_Written problem 1_
Copy the passage on finding heavy hitters in a stream exactly, from "In Lecture 7, we" to "smaller than $\|x\|_1$.".
_Written problem 2_
Resume the text on heavy hitters in data streams, picking up after its last sentence.

_Quoted text_
Recall the algorithm for finding heavy hitters in insertions-only stream mentioned in Lecture 7. This algorithm, due to Misra and Gries, proceeds as follows. Let $C$ be a parameter, defining the number of counters maintained by the algorithm. The algorithm maintains a set $T$ of up to $C$ elements, and for every $i \in T$ maintains a counter $c_i$. Initially $T=\emptyset$. Then, for each stream element $i$:
\begin{itemize}
\item If $i \in T$, then $c_i=c_i+1$
\item Else
\begin{itemize}
\item If $|T|<C$, then $T=T \cup \{i\}$ and $c_i=1$
\item Else for all $j \in T$ do $c_j=c_j-1$
\end{itemize}
\item Remove from $T$ all items $i$ such that $c_i=0$
\end{itemize}

In Lecture 7, we have seen that some algorithms  do more than just find heavy hitters. In particular, we have seen that Count-Min provides $\ell_1$ point query guarantees, i.e., for each element $i$, it provides an estimate of the $i$-th frequency up to an error term of the form $\frac{1}{k} \|x_{tail(k)}\|_1$, where $x$ is the frequency vector and $tail(k)$ denotes all coordinates of $x$ except for the $k$ largest ones. When the stream contains a small number of very frequent elements, 
$\|x_{tail(k)}\|_1$ can be much smaller than $\|x\|_1$.

_Material_
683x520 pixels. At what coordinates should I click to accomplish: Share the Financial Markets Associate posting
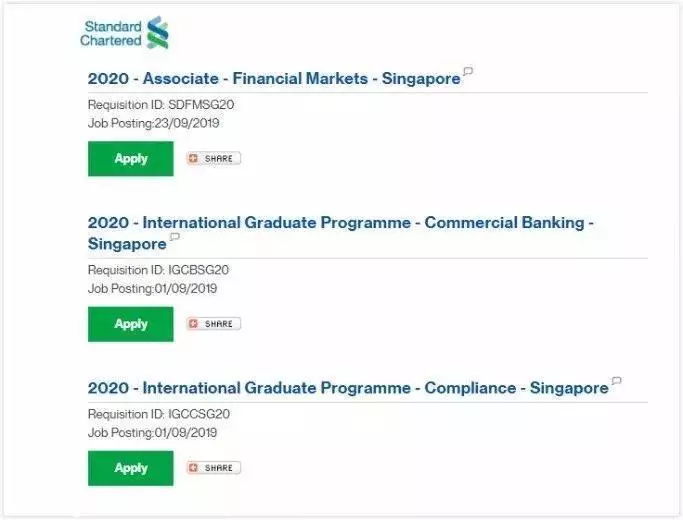213,159
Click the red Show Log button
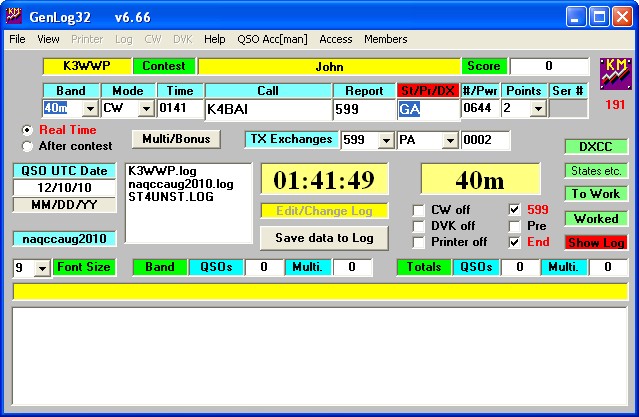 pos(594,242)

_Exercise result 1_
In Lecture 7, we have seen that some algorithms  do more than just find heavy hitters. In particular, we have seen that Count-Min provides $\ell_1$ point query guarantees, i.e., for each element $i$, it provides an estimate of the $i$-th frequency up to an error term of the form $\frac{1}{k} \|x_{tail(k)}\|_1$, where $x$ is the frequency vector and $tail(k)$ denotes all coordinates of $x$ except for the $k$ largest ones. When the stream contains a small number of very frequent elements, 
$\|x_{tail(k)}\|_1$ can be much smaller than $\|x\|_1$.

_Exercise result 2_
Show that Misra-Gries algorithm also provides $\ell_1$ point query guarantees, and specifically, that each $c_i$ estimates $x_i$ up to an additive error of
\[ \frac{\|x_{tail(k)}\|_1}{C-k} \]
where we assume $c_i=0$ for $i \notin T$.

\paragraph{Problem 2: RIP and incoherent matrices.} 
\begin{itemize}
\item[(a)] (3 points) Let $A$ be an arbitrary real, square matrix. Show that if $\lambda\in\mathbb C$ is an eigenvalue of $A$, then there exists an $i$ so that $|\lambda - A_{i,i}| \le \sum_{j\neq i} |a_{i,j}|$.
\item[(b)] (5 points) Show that any $(\eps/k)$-incoherent matrix $\Pi$ satisfies $(\eps, k)$-RIP.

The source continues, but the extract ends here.